Remember the strange configuration that we were given in the first corner of our Quickstep routine? I drew a picture of it waaaaay back in the day if you don’t. Well, we are changing it slightly again, because we’ve managed to make it look good enough that we are now being allowed to upgrade it to the next level. Instead of keeping all the steps in one place, we are changing the first three steps to cover what would be half of a hexagon on the floor. That would make the fourth step at the end, which is a Slip Pivot, turn for a quarter of turn instead of an eighth. Hooray for being able to make things harder, I guess…
Finally we looked at the Running Finish figure. This figure actually took us all the way back around to what we talked about at the beginning of the lesson with the Natural Turn – in every Running Finish from here on out, Lord Dormamu wants me to pull to the side more with my right hip as I take my second step just like he wanted me to pull to the side in the Waltz Natural Turn with my left. This action should look different from the Waltz though because I am down in my legs more in the Quickstep as I take the step (I am in the middle of rising in the Waltz), so I should be able to pull my hip more here. Also, while doing this I need to be sure to take a smaller step to the side to help Sparkledancer get around me. If my step is too big, it makes her work too hard.
When Sparkledancer and I met up with Lord Dormamu yesterday night, we started out once again by looking at the Waltz, but this time we finished up by looking at Foxtrot instead of Quickstep – and that was only for a few brief minutes. While many of the points that we worked on in the Waltz were just continuations on the theme that we had started with last Thursday, there were a couple of new points that we talked about that I need to make note of so that I don’t forget them.

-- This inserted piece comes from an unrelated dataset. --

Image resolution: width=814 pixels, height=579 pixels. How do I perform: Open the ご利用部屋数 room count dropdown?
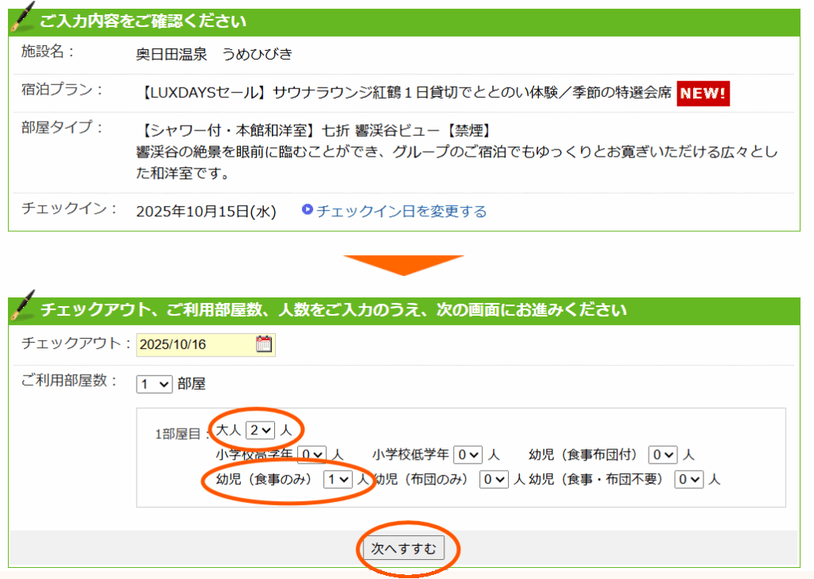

Let’s talk about the point that I found most interesting, because that will probably take up the most space. After dancing through the routine once, Lord Dormamu told us that our lowering action was better, but still needed more work. He then asked about how we had been working on things while practicing. I told him that Sparkledancer and I had been focusing on going through the figures slowly like he had recommended to us, generally by dropping the music down to 75% – 80% of the original tempo to work with. I felt like that was really slow, since I can certainly feel the lowering action in my right ankle from so much repetition this past week. My ankle has been kind of sore lately, even though I told it to suck it up and get over it. Silly ankle… it should just listen to me!
Lord Dormamu had a different suggestion for us to try. He told us that we really should just throw out the music entirely and work on doing the actions that would fall over beats three and one as slowly as we could physically handle. Any steps that would happen on a beat two in the music (in general – not all the time) would be where we rise up, so that had nothing to do with what we were working on here and we could go through those steps faster to move on to the next one. I had to ask, since I was concerned – how would the two of us stay together and take our steps at the same time if we didn’t have a consistent beat in the background to keep us moving in sync? He laughed at me for that question and told me that this exercise would also bey bonus practice on true lead-and-follow. Hooray…

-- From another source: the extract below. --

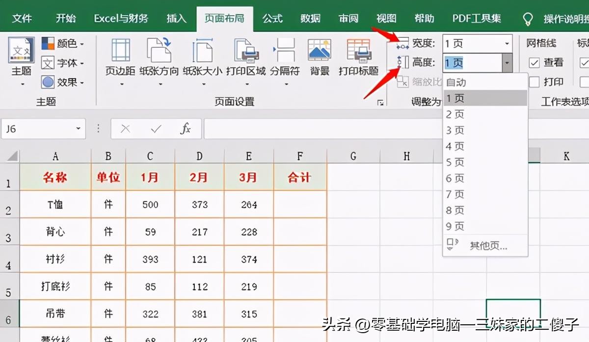
Task: Toggle the 查看 gridlines checkbox
Action: 535,63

We stopped for a couple of minutes here so that Lord Dormamu could tell us about his thoughts so that we were all on the same page. Apparently, I am one of those lucky individuals that fall into the camp of ‘innately able to hear and follow musical rhythm.’Staying on time when the music is playing is not something that Lord Dormamu ever worries about with me, because I have demonstrated time and again that I can just do it without even thinking. So in an instance like this, having the music playing in the background to try to work on staying in time with a song for extra practice is not all that useful for what we are trying to accomplish by this exercise.
In contrast to what we are trying to do while practicing super slowly – where we focus on lowering down as low as we can go and moving super slowly through those steps to make sure that every action happens in the proper place – once we get to a situation where we want to put on the music (like we did during our lesson), all of the thoughts that we are keeping in mind while moving slowly then get thrown out. Completely. The idea is that we are moving super slow and repeating the movements over and over again to train the muscles in our bodies to act in that manner so that when the music is put on the actions being in muscle memory will make our bodies unconsciously attempt to mimic the movements that we are doing slowly. Even if the music is too fast for us to lower as dramatically as we can when doing things super slow, it will appear to someone watching from the outside that we are doing everything correctly.
This type of training is really only possible because I can feel the rhythm ( yeah, yeah… the same song popped into my head there too). Lord Dormamu has another Amateur couple that he trains that he told us about as a comparison. The male in that pair cannot hear musical rhythm innately. In fact, this guy really struggles with staying on time, even to this day. It has only been through hard work and countless hours of practice that they have been able to achieve the high levels of success that they have managed over the years. Lord Dormamu would never ask that gentleman to practice his figures without at least counting out the time while doing so – because that guy needs all the extra help he can get to work on the timing. For that couple, having the music on so that they can use it to keep the timing correct is always a priority.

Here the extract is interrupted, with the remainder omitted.